In the present study, we found 6-10% distinct genes were surface-localized receptor like kinases (RLKs). Some RLKs, as well as receptor like proteins (RLPs), are pattern-recognition receptors (PRRs) [58]. They contain various ligand-binding ectodomains that can perceive pathogen-associated molecular patterns (PAMPs), e.g. flagellin, peptidoglycans (PGNs) and chitins, or damage-associated molecular patterns (DAMPs). RLKs (e.g. LYK1) or RLPs (e.g. LYM2) can function independently or cohesively [59]. In this study, we discovered five distinct genes (four in S including one LYK1 and one LYM2 gene, and one in HN) containing the LysM motif, a common unit in both RLKs and RLPs that are responsible for binding to various types of PGNs and chitins. Unlike typical PRRs, Pep1 receptor (PEPR2) acts as a receptor for PEP defense peptides and senses an endogenous elicitor that potentiates PAMP-inducible plant responses [60]. One PEPR2 was found in HN distinct genes. PEPR2 and its closest homolog PEPR1 can interact with BAK1 [61], which is a co-receptor for several PAMPs and regulates their function [58]. In addition, other RLKs that do not belong to PRRs, such as wall-associated kinase (WAK) also play important roles in plant immunity signaling pathway. In this study, we found 7–10 WAK family members in each distinct gene set. WAKs have an extracellular domain and they can interact with pectin and other proteins located in the cell wall. Induction of WAK1 is required for plants to survive during P. syringae infection. Furthermore, the increase of WAK1 mRNA levels is part of the defense response caused by exposure to jasmonic acid (JA), ethylene, or fungi [62]. A previous study has unraveled adaptive evolution of extracellular domains of RLKs [63], which may explain why many RLKs and RLPs were observed in distinct genes. The discovery of these genes may also imply the functional conservation in response to pathogen invasion.

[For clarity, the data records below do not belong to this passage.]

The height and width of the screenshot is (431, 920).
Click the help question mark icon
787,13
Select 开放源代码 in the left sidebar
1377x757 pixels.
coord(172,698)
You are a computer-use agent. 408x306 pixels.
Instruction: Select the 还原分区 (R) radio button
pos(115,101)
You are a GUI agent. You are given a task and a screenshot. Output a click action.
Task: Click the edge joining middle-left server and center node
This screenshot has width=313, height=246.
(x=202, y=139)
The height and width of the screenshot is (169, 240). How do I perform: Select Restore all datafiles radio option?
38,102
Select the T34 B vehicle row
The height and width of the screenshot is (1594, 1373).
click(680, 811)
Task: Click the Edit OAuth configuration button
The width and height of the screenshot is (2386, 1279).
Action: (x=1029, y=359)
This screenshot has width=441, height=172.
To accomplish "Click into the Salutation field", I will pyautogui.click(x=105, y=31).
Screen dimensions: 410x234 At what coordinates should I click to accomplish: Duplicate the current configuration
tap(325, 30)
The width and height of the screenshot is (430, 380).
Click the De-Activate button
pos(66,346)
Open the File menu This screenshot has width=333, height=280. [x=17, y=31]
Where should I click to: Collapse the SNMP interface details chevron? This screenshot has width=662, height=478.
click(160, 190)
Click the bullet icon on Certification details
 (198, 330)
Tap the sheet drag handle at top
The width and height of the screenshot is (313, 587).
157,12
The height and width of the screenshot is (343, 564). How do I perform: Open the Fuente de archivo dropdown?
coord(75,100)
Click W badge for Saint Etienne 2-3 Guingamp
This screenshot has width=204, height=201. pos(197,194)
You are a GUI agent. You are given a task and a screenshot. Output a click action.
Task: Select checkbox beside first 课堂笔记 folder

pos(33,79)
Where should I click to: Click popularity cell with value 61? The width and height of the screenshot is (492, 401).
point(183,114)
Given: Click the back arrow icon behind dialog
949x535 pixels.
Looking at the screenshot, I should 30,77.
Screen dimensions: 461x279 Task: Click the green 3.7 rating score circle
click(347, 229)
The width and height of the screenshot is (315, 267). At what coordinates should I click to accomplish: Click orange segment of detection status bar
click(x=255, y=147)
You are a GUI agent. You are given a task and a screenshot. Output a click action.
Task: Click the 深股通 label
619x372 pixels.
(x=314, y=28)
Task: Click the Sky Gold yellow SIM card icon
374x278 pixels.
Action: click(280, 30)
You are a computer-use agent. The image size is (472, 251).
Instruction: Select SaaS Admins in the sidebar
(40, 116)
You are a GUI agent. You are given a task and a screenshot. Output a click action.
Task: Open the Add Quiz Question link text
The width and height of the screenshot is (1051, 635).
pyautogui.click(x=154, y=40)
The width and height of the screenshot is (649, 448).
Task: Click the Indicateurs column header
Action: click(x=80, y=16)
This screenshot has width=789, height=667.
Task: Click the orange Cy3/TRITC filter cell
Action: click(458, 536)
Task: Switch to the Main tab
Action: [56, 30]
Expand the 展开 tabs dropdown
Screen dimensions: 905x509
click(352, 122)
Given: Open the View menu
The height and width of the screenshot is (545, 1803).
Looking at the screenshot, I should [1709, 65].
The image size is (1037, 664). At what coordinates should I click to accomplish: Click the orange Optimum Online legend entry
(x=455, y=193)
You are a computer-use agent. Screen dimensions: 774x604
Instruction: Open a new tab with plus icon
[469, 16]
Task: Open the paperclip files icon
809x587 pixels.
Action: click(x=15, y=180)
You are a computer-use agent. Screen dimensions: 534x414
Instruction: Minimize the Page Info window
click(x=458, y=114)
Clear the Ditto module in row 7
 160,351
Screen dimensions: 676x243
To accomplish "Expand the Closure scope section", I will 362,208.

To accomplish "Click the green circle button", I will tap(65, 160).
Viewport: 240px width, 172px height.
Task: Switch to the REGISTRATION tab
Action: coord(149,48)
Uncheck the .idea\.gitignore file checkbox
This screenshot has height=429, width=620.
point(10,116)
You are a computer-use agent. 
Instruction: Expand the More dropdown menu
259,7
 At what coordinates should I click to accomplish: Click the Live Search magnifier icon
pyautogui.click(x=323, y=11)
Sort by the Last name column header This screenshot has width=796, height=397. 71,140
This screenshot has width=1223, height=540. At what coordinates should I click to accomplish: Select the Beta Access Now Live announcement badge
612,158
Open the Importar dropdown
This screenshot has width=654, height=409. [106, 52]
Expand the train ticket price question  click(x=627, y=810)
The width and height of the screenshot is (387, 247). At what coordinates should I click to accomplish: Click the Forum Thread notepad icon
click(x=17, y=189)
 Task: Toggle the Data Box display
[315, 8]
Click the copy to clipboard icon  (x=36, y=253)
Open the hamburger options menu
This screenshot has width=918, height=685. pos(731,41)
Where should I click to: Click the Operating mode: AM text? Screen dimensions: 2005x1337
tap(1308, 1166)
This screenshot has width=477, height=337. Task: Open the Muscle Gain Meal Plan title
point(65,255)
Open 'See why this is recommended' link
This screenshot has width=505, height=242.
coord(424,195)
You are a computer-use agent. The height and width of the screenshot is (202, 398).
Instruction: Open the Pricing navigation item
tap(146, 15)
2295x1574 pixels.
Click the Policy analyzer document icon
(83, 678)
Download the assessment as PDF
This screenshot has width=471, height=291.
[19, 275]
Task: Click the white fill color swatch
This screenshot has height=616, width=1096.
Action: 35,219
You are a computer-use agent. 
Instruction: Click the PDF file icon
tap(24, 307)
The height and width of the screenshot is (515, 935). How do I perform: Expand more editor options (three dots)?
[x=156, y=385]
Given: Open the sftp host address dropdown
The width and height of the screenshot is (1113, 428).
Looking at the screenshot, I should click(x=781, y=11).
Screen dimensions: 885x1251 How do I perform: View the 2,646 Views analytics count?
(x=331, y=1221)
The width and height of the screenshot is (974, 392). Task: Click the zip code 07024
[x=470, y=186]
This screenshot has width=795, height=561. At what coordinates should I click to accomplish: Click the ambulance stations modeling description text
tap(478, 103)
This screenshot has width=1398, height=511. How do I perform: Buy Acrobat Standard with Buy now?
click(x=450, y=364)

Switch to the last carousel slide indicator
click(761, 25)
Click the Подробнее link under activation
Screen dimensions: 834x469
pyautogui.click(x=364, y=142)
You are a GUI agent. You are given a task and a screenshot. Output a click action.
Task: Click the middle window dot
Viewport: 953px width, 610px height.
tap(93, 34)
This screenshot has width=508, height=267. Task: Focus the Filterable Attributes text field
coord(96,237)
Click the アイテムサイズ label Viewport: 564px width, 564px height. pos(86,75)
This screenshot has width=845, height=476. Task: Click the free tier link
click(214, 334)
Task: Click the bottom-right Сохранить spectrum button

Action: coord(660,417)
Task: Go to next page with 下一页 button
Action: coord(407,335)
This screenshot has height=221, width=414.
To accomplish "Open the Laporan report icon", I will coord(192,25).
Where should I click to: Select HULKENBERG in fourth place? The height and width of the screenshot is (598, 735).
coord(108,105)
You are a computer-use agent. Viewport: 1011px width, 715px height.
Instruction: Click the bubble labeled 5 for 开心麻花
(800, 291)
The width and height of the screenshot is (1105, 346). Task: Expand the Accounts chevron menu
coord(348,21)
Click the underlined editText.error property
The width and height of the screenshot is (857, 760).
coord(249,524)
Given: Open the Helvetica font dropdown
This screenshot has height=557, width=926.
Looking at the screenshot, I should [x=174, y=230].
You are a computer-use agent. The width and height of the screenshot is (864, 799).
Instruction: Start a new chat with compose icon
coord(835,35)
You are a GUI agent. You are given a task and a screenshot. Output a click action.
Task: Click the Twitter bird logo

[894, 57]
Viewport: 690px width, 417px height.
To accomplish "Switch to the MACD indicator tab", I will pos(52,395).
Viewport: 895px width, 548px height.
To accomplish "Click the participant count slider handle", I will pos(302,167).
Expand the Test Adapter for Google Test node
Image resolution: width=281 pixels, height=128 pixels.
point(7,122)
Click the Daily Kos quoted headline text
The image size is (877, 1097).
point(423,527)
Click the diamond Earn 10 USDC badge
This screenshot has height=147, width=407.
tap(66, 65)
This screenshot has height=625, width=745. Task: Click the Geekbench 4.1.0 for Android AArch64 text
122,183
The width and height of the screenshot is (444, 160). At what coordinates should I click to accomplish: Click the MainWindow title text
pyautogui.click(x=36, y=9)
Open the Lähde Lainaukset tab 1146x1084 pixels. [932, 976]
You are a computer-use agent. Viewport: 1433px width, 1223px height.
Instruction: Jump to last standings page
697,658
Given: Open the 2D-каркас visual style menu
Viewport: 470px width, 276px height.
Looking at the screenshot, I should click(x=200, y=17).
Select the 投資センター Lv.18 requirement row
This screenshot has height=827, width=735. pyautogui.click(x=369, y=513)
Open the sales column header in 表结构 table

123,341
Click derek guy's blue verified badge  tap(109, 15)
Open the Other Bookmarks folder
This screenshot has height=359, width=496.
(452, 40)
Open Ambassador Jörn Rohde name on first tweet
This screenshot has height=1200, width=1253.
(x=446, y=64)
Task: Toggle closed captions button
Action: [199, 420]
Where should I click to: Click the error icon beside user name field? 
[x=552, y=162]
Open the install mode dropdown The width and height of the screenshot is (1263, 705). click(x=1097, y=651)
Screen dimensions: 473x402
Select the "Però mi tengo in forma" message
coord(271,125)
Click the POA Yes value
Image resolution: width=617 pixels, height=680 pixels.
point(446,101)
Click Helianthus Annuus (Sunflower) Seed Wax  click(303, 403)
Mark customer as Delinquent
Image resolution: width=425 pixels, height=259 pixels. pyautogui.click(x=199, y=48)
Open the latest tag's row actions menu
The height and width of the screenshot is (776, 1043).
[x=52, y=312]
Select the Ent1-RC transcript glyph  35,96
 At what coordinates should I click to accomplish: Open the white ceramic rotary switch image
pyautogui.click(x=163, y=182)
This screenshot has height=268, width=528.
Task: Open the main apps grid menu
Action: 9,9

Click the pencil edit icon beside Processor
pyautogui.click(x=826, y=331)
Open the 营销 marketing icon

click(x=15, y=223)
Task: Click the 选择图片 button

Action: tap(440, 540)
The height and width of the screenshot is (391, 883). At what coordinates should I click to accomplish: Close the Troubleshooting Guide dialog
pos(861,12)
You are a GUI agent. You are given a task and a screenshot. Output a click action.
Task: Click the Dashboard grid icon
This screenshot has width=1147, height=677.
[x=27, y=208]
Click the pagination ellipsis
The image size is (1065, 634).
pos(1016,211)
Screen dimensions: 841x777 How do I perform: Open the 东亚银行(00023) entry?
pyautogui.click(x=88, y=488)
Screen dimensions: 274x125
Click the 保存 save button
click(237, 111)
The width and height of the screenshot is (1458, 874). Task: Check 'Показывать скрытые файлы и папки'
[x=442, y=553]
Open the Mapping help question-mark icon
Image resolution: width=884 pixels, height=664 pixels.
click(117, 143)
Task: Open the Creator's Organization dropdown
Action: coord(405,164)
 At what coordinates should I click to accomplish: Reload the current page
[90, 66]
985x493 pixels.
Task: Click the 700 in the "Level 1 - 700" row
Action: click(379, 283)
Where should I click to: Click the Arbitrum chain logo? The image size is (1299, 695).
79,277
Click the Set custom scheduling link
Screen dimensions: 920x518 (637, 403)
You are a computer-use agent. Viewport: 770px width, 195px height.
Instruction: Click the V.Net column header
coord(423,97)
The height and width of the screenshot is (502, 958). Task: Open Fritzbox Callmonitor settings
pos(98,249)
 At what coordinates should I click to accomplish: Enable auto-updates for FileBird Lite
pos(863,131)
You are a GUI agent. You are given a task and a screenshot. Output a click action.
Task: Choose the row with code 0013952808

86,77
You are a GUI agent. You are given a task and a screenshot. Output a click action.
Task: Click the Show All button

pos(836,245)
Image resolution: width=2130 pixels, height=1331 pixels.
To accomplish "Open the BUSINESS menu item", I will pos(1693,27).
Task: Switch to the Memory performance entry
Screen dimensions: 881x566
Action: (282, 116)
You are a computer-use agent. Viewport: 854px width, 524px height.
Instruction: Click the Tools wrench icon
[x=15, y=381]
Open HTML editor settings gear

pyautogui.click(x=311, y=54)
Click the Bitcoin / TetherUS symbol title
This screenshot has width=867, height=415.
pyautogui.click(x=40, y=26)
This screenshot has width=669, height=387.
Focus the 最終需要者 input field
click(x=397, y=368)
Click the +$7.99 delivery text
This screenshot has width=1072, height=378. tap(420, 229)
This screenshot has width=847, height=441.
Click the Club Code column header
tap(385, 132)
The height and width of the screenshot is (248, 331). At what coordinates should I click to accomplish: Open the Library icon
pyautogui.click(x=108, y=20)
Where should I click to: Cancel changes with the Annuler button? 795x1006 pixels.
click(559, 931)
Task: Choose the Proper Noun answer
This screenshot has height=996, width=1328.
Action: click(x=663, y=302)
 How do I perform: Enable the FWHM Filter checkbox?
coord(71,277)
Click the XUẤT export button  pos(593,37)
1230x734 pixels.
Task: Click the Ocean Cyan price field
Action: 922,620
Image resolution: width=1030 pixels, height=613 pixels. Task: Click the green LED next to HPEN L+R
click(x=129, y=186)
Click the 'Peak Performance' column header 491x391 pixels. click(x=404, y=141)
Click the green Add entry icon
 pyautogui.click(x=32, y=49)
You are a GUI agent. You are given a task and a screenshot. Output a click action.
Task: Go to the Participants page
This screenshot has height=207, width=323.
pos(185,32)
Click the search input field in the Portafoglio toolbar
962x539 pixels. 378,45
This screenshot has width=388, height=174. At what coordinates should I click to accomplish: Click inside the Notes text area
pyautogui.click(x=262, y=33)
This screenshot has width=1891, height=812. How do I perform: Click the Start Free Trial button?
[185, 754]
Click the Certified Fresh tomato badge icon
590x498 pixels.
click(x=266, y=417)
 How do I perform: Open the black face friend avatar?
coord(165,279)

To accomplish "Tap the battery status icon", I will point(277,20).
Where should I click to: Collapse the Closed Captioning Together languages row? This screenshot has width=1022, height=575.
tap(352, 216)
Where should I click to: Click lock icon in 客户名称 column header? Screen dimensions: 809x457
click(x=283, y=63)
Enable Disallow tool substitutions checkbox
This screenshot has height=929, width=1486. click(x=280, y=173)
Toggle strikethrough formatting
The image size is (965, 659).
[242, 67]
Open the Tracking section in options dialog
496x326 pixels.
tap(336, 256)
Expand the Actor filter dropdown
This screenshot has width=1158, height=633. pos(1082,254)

Pathogens can overcome PAMP-triggered immunity (PTI) by deploying effectors to interfere with the PTI activated signaling pathways. These effectors can be perceived by plant R genes (mainly NBS-LRR) and activate plant immune system, also known as effector-triggered immunity. These pathogens are usually highly specialized for specific host plants, and the interaction at the molecular level is often complicated because of the co-evolution of the host and pathogens [64]. Wild and domesticated plant species have been exposed to the natural selection forces, and show divergent R genes as they have to initiate an arms race with the pathogen effector. However, compared to clonally propagated grape cultivars, wild Vitis may have evolved new disease resistance genes during sexual propagation. Several studies have demonstrated that in plant R-gene products, LRR domains are the major determinants of recognition specificity for effectors [65] and these domains were under diversifying selection to increase amino acid variability. Mechanisms for the evolution of new specificities are flexible, such as gene conversion and unequal recombination, as well as accumulation of amino acid codon exchanges in members of anciently duplicated gene families [66]. In our distinct genes, ~8% were NBS-LRR genes. Notably, from our SNP analysis, we found an R gene, GSVIVT01032161001, which has longer protein product in the three wild Vitis compared with that in PN40024 caused by a SNP in its stop codon. The longer R gene might confer increased specificity for pathogen recognition in the three Chinese wild Vitis species. Interestingly, in a wild potato, a homolog of the Vitis longer R gene has been identified, which is heterozygous (six amino acids loss in the 18th LRR repeat for one allele) and confers broad spectrum resistance to late blight [67].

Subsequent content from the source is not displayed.